- **What needs to be done**: Give the lines of the rows below as a JSON array of strings, one string per line, from the line containing "Return to the" through the line containing "(x=724, y=604)", inclusive. Leave out any blank lines.

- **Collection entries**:
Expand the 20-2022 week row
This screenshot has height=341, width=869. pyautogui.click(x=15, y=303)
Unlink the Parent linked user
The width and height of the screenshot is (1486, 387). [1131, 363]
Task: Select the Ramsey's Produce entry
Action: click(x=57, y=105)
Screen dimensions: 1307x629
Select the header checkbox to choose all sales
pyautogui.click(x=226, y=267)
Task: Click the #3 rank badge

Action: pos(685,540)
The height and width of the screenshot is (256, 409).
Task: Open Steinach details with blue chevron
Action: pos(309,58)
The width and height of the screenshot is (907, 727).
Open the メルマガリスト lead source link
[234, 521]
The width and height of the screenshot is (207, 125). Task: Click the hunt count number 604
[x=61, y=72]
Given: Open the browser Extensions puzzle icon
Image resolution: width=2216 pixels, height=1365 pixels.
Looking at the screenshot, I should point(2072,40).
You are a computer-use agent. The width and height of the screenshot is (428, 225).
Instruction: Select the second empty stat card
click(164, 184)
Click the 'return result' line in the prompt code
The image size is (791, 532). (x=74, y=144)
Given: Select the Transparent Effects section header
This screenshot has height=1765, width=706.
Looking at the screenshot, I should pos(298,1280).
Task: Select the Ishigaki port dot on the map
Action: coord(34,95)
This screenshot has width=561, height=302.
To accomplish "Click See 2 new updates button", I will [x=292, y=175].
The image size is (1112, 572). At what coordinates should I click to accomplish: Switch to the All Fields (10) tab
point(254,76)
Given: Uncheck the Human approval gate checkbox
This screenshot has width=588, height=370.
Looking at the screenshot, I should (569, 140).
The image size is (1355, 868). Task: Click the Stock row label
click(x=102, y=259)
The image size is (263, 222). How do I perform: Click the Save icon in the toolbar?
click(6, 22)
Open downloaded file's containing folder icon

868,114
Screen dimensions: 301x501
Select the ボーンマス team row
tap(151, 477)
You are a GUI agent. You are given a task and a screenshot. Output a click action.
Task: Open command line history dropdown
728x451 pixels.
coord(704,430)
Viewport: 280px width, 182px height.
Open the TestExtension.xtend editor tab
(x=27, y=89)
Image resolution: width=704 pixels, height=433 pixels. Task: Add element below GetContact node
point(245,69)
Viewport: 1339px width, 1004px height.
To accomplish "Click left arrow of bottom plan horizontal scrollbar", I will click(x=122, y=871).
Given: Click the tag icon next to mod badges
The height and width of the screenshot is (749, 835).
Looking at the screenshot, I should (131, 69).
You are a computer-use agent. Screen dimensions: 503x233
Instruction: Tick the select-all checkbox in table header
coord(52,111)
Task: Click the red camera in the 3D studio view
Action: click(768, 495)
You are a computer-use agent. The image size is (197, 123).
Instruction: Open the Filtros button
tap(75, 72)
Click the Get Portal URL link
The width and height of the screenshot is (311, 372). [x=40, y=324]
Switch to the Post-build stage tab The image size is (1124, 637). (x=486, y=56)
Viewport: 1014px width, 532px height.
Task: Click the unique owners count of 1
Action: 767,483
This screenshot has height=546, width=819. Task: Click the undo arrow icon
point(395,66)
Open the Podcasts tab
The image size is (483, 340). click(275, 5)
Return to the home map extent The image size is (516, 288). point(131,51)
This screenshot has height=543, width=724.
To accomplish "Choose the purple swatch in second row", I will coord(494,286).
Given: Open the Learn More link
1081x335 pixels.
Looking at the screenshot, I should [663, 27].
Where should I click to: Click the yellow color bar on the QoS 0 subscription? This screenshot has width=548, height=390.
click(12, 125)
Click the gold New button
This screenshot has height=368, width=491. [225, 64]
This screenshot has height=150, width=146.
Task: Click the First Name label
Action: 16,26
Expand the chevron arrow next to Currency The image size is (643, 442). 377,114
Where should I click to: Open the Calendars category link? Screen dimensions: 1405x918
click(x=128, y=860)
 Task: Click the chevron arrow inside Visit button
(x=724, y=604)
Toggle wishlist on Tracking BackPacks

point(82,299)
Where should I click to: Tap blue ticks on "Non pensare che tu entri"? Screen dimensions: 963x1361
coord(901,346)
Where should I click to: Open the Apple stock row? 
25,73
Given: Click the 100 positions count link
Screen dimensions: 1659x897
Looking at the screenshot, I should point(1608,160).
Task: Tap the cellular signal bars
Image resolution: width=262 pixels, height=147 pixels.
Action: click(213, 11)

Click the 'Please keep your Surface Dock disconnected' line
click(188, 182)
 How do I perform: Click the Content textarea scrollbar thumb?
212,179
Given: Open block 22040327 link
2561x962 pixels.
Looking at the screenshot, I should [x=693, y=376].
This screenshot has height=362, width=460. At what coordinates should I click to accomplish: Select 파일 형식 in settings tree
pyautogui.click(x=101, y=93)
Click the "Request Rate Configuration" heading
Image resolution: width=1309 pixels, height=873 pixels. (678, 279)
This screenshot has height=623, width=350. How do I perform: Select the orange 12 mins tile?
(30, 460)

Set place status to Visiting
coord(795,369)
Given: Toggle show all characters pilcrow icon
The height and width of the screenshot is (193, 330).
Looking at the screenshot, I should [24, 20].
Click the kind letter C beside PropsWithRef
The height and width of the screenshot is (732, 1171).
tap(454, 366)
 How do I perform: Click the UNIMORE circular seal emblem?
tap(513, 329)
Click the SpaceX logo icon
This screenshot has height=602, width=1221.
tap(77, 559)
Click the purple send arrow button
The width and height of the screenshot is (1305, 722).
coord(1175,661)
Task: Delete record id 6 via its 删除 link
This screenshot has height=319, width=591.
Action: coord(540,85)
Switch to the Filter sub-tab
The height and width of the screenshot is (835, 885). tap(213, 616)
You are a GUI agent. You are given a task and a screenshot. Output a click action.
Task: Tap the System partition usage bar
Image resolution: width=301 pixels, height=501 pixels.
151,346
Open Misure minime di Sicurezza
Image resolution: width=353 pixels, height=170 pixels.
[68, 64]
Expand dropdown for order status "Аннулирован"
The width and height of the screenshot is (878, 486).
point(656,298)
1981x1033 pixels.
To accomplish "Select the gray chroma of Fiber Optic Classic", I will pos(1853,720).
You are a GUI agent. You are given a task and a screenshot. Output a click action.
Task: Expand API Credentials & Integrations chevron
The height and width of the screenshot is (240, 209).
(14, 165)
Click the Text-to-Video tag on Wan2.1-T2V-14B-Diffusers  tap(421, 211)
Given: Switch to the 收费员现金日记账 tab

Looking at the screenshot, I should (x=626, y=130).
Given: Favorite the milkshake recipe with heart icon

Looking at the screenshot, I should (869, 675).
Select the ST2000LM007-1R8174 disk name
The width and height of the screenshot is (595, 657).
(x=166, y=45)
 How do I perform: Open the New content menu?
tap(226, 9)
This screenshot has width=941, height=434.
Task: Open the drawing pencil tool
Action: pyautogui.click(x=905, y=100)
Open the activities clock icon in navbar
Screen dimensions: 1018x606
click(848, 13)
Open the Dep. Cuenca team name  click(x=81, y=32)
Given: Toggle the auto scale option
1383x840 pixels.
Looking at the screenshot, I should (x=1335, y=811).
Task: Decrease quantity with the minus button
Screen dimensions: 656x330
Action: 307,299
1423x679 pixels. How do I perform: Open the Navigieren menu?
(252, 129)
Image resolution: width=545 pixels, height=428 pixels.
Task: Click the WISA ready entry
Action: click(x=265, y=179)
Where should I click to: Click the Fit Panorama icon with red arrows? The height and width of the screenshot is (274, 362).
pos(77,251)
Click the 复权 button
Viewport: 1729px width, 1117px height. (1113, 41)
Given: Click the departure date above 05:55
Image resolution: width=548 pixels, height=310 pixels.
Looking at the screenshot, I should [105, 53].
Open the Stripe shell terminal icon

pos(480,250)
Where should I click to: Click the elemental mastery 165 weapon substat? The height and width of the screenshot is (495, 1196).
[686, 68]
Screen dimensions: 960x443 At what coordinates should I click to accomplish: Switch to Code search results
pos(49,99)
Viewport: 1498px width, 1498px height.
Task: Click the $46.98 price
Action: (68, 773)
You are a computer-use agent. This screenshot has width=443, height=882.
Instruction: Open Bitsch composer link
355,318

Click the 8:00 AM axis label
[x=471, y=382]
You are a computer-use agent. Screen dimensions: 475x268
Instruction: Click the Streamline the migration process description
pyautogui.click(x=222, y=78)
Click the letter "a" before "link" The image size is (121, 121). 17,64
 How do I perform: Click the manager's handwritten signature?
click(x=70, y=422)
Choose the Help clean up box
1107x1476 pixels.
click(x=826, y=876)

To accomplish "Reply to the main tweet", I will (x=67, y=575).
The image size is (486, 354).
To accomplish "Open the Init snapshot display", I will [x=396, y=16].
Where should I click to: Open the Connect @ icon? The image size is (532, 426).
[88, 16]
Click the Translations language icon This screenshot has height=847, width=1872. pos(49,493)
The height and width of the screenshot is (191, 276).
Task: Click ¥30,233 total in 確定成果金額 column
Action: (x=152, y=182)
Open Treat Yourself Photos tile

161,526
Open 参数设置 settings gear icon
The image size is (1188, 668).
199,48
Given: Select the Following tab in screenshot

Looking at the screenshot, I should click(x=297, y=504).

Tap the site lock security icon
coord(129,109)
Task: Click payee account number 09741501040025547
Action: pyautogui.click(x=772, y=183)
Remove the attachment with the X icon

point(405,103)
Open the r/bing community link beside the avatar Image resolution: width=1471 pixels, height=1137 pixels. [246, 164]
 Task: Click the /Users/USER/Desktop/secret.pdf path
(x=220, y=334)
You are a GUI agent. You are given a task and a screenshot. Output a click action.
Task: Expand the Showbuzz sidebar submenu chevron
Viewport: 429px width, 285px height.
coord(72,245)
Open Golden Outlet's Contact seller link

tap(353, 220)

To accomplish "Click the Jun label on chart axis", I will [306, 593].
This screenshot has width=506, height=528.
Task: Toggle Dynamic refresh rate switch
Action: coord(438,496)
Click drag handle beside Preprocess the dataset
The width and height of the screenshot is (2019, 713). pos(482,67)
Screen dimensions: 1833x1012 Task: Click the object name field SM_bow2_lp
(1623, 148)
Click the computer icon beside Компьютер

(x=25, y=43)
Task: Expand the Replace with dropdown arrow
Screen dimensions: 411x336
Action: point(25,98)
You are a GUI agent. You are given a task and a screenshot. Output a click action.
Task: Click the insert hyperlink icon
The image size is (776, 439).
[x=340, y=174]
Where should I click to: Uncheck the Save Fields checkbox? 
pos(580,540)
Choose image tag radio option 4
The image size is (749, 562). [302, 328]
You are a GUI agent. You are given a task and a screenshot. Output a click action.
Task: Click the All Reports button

- **Full output**:
[
  "Return to the home map extent The image size is (516, 288). point(131,51)",
  "This screenshot has height=543, width=724.",
  "To accomplish \"Choose the purple swatch in second row\", I will coord(494,286).",
  "Given: Open the Learn More link",
  "1081x335 pixels.",
  "Looking at the screenshot, I should [663, 27].",
  "Where should I click to: Click the yellow color bar on the QoS 0 subscription? This screenshot has width=548, height=390.",
  "click(12, 125)",
  "Click the gold New button",
  "This screenshot has height=368, width=491. [225, 64]",
  "This screenshot has height=150, width=146.",
  "Task: Click the First Name label",
  "Action: 16,26",
  "Expand the chevron arrow next to Currency The image size is (643, 442). 377,114",
  "Where should I click to: Open the Calendars category link? Screen dimensions: 1405x918",
  "click(x=128, y=860)",
  " Task: Click the chevron arrow inside Visit button",
  "(x=724, y=604)"
]